··· Exercise data

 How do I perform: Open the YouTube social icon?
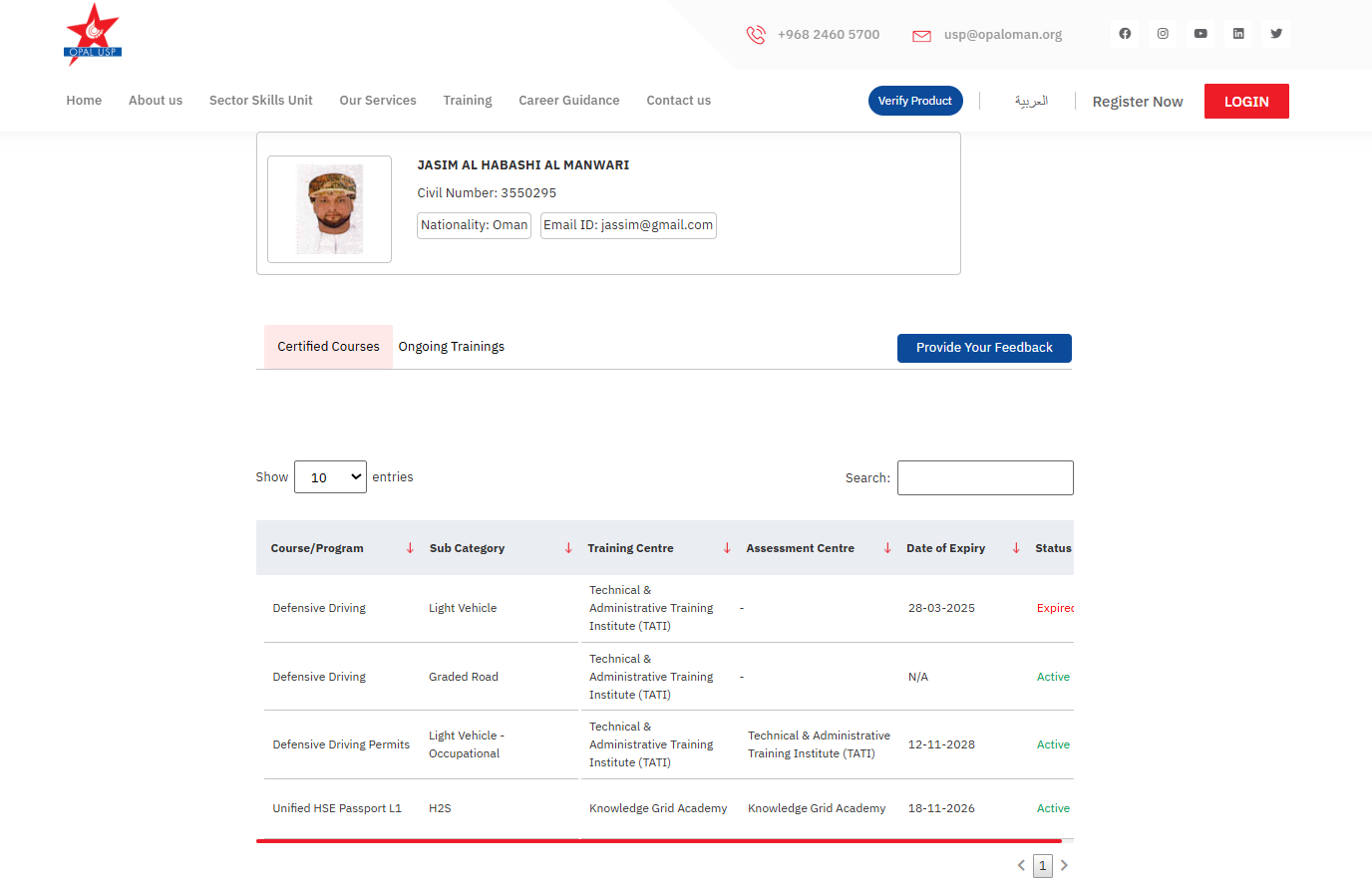click(x=1200, y=34)
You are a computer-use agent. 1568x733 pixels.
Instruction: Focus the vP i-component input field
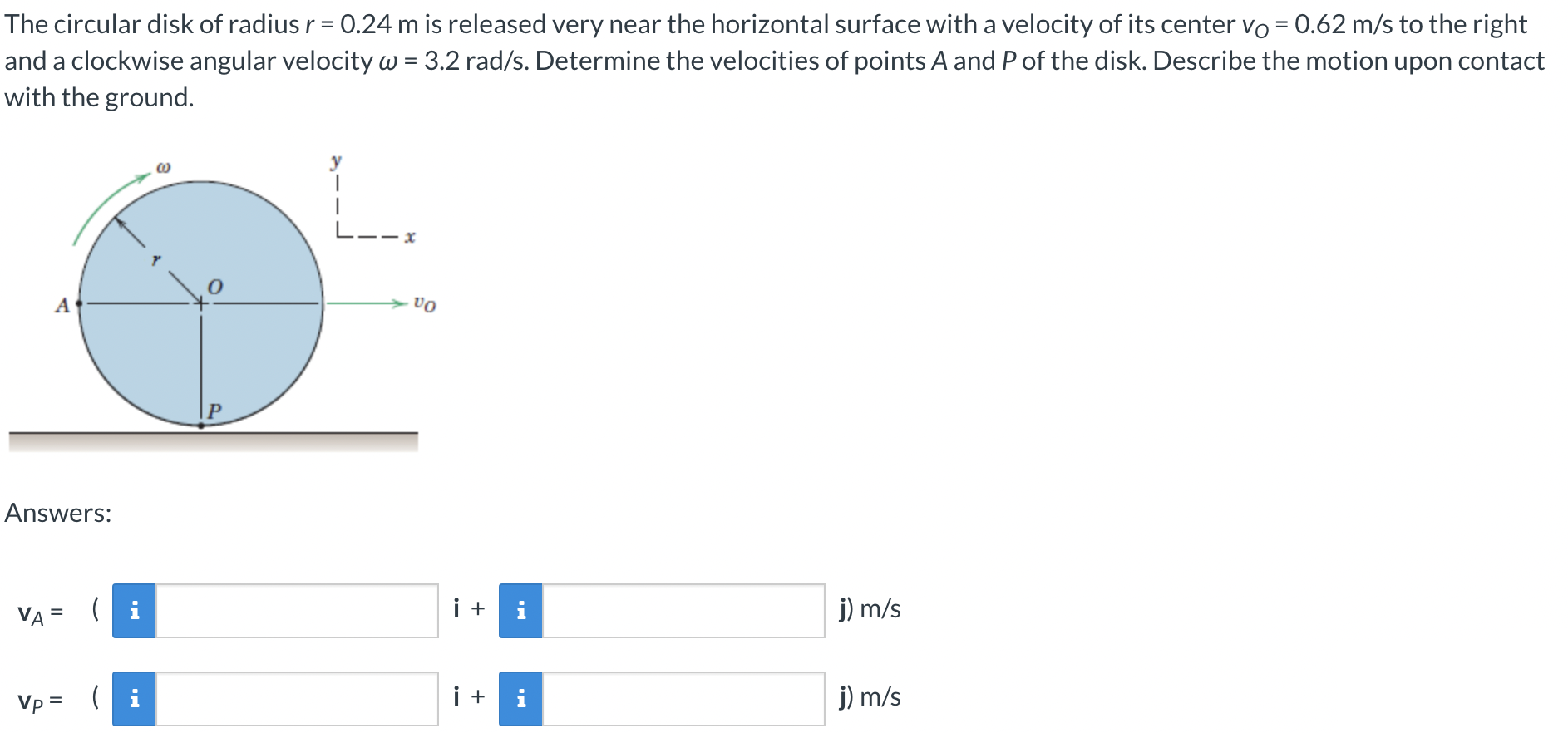pyautogui.click(x=297, y=699)
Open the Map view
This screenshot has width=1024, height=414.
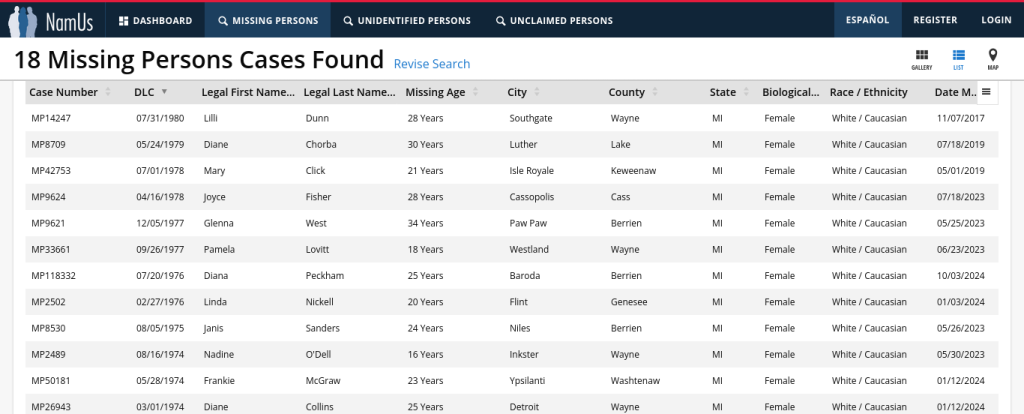pos(992,59)
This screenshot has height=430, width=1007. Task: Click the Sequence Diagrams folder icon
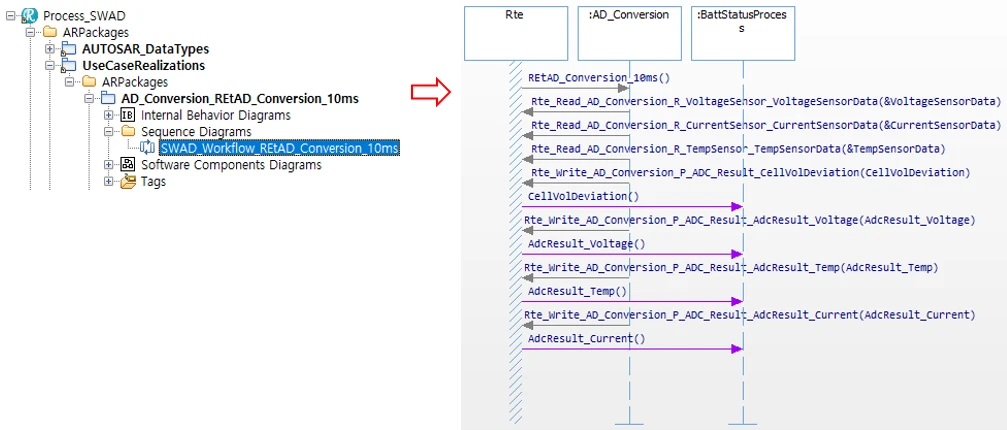(x=128, y=132)
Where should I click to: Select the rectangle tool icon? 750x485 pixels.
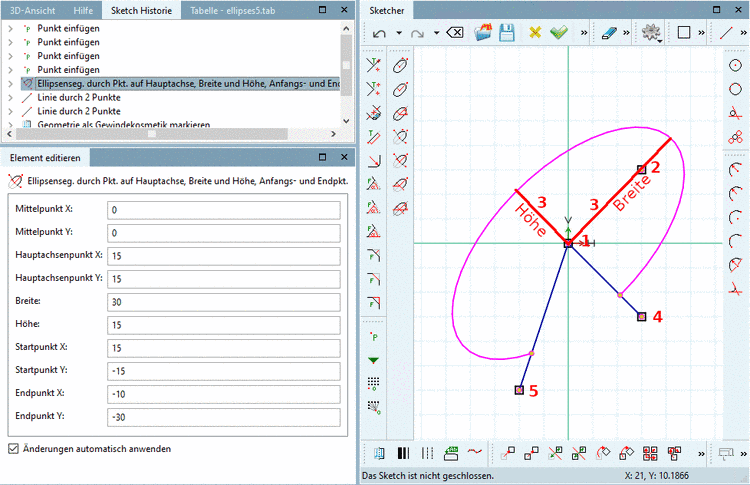pos(684,33)
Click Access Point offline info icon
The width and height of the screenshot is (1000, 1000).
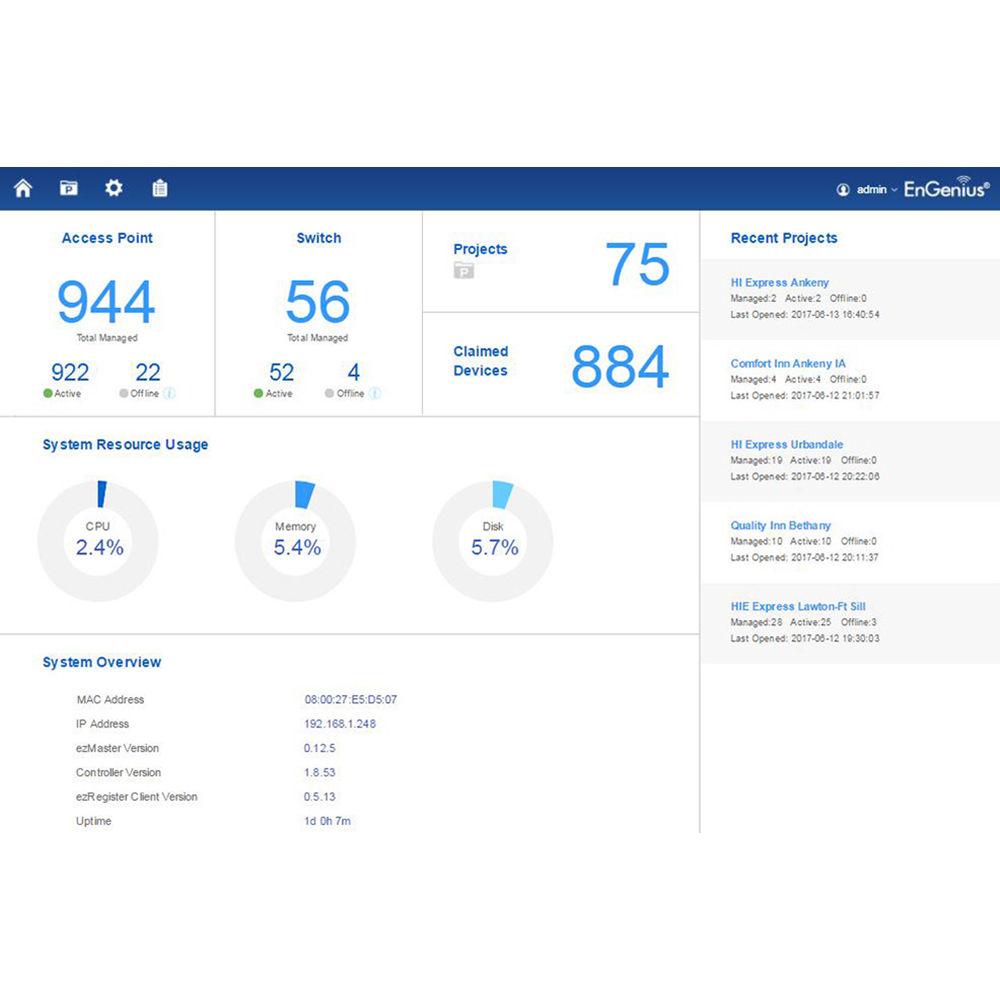169,394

······

◆ Activity
Before answering, please find the line containing "The width and" above, then copy exactly from it through the last line of the entries, both included, without pictures.

◆ Written response
The width and height of the screenshot is (1000, 1000).
169,394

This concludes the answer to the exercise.